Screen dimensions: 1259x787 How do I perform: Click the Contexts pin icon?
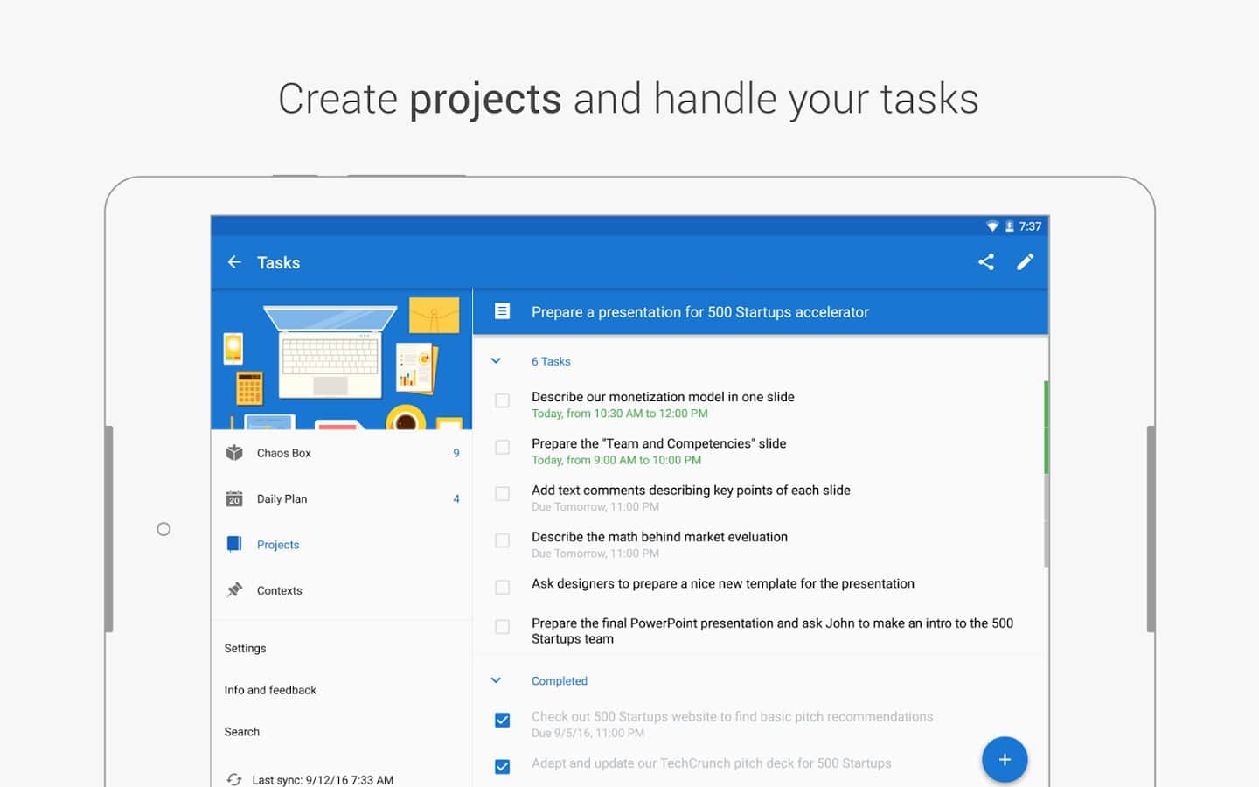click(234, 590)
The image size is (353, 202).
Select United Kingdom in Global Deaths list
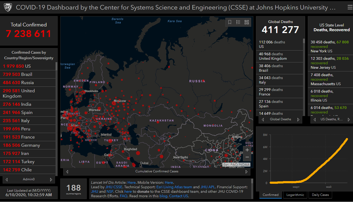pos(273,58)
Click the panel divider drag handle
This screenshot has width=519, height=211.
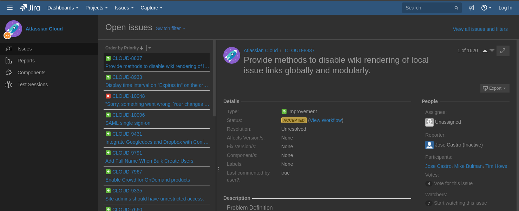pos(218,169)
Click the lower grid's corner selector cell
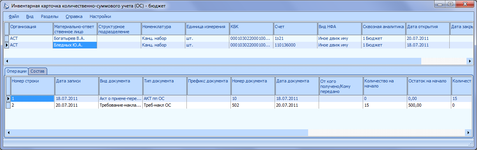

- WHAT IS BEING ASKED
Please print exactly the lines from the line containing "Click the panel divider drag handle" through the end of the records above, both included, leaving out every picture.

- TASK ANSWER
Click the panel divider drag handle
This screenshot has width=519, height=211.
pos(218,169)
Click the lower grid's corner selector cell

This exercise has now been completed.